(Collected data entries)
%%

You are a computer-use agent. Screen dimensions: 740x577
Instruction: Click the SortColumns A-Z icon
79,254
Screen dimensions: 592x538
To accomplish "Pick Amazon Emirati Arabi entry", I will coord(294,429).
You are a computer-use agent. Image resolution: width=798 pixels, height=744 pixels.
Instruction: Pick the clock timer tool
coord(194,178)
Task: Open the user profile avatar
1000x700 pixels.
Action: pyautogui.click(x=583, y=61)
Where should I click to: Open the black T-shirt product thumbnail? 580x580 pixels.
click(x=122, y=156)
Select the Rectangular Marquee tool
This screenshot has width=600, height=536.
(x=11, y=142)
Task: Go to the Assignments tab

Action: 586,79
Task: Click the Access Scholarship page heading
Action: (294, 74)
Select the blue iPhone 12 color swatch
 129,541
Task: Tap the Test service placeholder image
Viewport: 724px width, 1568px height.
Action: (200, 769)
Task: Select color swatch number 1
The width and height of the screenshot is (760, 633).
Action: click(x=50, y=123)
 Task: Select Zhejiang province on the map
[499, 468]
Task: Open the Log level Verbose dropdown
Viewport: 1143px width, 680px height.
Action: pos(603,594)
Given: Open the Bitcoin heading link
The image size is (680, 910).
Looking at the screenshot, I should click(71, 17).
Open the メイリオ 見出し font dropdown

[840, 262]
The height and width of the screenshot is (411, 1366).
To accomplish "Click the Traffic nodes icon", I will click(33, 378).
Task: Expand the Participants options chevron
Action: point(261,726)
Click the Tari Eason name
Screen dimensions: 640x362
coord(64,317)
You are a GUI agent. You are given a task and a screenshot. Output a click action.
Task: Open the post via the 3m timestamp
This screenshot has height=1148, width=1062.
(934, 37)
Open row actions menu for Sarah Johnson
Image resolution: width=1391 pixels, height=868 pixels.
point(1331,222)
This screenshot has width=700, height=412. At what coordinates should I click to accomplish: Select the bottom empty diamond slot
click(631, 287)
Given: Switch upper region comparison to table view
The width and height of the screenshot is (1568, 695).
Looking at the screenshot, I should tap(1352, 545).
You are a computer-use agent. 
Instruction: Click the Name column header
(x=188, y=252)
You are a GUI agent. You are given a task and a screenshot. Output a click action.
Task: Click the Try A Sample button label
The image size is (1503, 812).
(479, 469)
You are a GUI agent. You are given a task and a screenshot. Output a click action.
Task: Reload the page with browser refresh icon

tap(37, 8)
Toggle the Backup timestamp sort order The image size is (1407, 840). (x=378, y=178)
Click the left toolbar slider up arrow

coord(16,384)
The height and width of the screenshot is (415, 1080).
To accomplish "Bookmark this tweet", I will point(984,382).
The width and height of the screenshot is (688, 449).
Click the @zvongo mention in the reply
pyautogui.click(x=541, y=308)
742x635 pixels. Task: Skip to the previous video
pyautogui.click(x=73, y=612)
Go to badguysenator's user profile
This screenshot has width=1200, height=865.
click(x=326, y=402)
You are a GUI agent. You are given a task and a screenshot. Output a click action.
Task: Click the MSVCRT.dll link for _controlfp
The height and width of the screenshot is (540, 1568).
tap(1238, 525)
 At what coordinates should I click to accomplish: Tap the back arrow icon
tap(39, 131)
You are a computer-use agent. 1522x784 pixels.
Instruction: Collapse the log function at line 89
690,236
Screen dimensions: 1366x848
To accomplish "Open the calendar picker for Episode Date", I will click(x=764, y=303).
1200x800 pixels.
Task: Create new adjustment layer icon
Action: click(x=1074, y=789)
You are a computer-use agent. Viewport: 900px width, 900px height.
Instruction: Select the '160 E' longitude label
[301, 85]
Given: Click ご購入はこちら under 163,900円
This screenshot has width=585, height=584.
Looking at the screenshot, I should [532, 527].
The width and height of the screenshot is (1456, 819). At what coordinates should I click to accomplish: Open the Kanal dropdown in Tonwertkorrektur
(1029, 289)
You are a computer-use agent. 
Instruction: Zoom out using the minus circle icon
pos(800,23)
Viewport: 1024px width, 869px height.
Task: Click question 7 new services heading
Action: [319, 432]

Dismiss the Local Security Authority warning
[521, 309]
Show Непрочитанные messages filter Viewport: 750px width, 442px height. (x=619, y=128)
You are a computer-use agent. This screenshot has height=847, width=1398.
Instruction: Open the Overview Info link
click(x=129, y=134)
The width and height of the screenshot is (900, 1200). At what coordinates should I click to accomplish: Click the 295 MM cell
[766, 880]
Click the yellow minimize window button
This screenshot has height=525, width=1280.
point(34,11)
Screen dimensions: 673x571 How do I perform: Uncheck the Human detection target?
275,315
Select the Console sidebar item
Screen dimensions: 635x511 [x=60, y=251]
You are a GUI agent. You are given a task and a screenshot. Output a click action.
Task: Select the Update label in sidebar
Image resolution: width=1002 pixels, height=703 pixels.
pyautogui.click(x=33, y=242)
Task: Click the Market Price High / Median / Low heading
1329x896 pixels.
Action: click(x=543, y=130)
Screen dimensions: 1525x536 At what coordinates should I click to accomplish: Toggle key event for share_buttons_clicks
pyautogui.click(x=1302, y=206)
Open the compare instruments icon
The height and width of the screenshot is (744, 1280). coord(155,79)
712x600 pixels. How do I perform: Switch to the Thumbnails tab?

%%

§ **Work instruction**
In this exercise, give every record above again exactly.

§ **Response to this task**
You are a computer-use agent. Screen dimensions: 740x577
Instruction: Click the SortColumns A-Z icon
79,254
Screen dimensions: 592x538
To accomplish "Pick Amazon Emirati Arabi entry", I will coord(294,429).
You are a computer-use agent. Image resolution: width=798 pixels, height=744 pixels.
Instruction: Pick the clock timer tool
coord(194,178)
Task: Open the user profile avatar
1000x700 pixels.
Action: pyautogui.click(x=583, y=61)
Where should I click to: Open the black T-shirt product thumbnail? 580x580 pixels.
click(x=122, y=156)
Select the Rectangular Marquee tool
This screenshot has width=600, height=536.
(x=11, y=142)
Task: Go to the Assignments tab

Action: 586,79
Task: Click the Access Scholarship page heading
Action: (294, 74)
Select the blue iPhone 12 color swatch
 129,541
Task: Tap the Test service placeholder image
Viewport: 724px width, 1568px height.
Action: (200, 769)
Task: Select color swatch number 1
The width and height of the screenshot is (760, 633).
Action: click(x=50, y=123)
 Task: Select Zhejiang province on the map
[499, 468]
Task: Open the Log level Verbose dropdown
Viewport: 1143px width, 680px height.
Action: pos(603,594)
Given: Open the Bitcoin heading link
The image size is (680, 910).
Looking at the screenshot, I should click(71, 17).
Open the メイリオ 見出し font dropdown

[840, 262]
The height and width of the screenshot is (411, 1366).
To accomplish "Click the Traffic nodes icon", I will click(33, 378).
Task: Expand the Participants options chevron
Action: point(261,726)
Click the Tari Eason name
Screen dimensions: 640x362
coord(64,317)
You are a GUI agent. You are given a task and a screenshot. Output a click action.
Task: Open the post via the 3m timestamp
This screenshot has height=1148, width=1062.
(934, 37)
Open row actions menu for Sarah Johnson
Image resolution: width=1391 pixels, height=868 pixels.
point(1331,222)
This screenshot has width=700, height=412. At what coordinates should I click to accomplish: Select the bottom empty diamond slot
click(631, 287)
Given: Switch upper region comparison to table view
The width and height of the screenshot is (1568, 695).
Looking at the screenshot, I should tap(1352, 545).
You are a computer-use agent. 
Instruction: Click the Name column header
(x=188, y=252)
You are a GUI agent. You are given a task and a screenshot. Output a click action.
Task: Click the Try A Sample button label
The image size is (1503, 812).
(479, 469)
You are a GUI agent. You are given a task and a screenshot. Output a click action.
Task: Reload the page with browser refresh icon

tap(37, 8)
Toggle the Backup timestamp sort order The image size is (1407, 840). (x=378, y=178)
Click the left toolbar slider up arrow

coord(16,384)
The height and width of the screenshot is (415, 1080).
To accomplish "Bookmark this tweet", I will point(984,382).
The width and height of the screenshot is (688, 449).
Click the @zvongo mention in the reply
pyautogui.click(x=541, y=308)
742x635 pixels. Task: Skip to the previous video
pyautogui.click(x=73, y=612)
Go to badguysenator's user profile
This screenshot has width=1200, height=865.
click(x=326, y=402)
You are a GUI agent. You are given a task and a screenshot. Output a click action.
Task: Click the MSVCRT.dll link for _controlfp
The height and width of the screenshot is (540, 1568).
tap(1238, 525)
 At what coordinates should I click to accomplish: Tap the back arrow icon
tap(39, 131)
You are a computer-use agent. 1522x784 pixels.
Instruction: Collapse the log function at line 89
690,236
Screen dimensions: 1366x848
To accomplish "Open the calendar picker for Episode Date", I will click(x=764, y=303).
1200x800 pixels.
Task: Create new adjustment layer icon
Action: click(x=1074, y=789)
You are a computer-use agent. Viewport: 900px width, 900px height.
Instruction: Select the '160 E' longitude label
[301, 85]
Given: Click ご購入はこちら under 163,900円
This screenshot has width=585, height=584.
Looking at the screenshot, I should [532, 527].
The width and height of the screenshot is (1456, 819). At what coordinates should I click to accomplish: Open the Kanal dropdown in Tonwertkorrektur
(1029, 289)
You are a computer-use agent. 
Instruction: Zoom out using the minus circle icon
pos(800,23)
Viewport: 1024px width, 869px height.
Task: Click question 7 new services heading
Action: [319, 432]

Dismiss the Local Security Authority warning
[521, 309]
Show Непрочитанные messages filter Viewport: 750px width, 442px height. (x=619, y=128)
You are a computer-use agent. This screenshot has height=847, width=1398.
Instruction: Open the Overview Info link
click(x=129, y=134)
The width and height of the screenshot is (900, 1200). At what coordinates should I click to accomplish: Click the 295 MM cell
[766, 880]
Click the yellow minimize window button
This screenshot has height=525, width=1280.
point(34,11)
Screen dimensions: 673x571 How do I perform: Uncheck the Human detection target?
275,315
Select the Console sidebar item
Screen dimensions: 635x511 [x=60, y=251]
You are a GUI agent. You are given a task and a screenshot. Output a click action.
Task: Select the Update label in sidebar
Image resolution: width=1002 pixels, height=703 pixels.
pyautogui.click(x=33, y=242)
Task: Click the Market Price High / Median / Low heading
1329x896 pixels.
Action: click(x=543, y=130)
Screen dimensions: 1525x536 At what coordinates should I click to accomplish: Toggle key event for share_buttons_clicks
pyautogui.click(x=1302, y=206)
Open the compare instruments icon
The height and width of the screenshot is (744, 1280). coord(155,79)
712x600 pixels. How do I perform: Switch to the Thumbnails tab?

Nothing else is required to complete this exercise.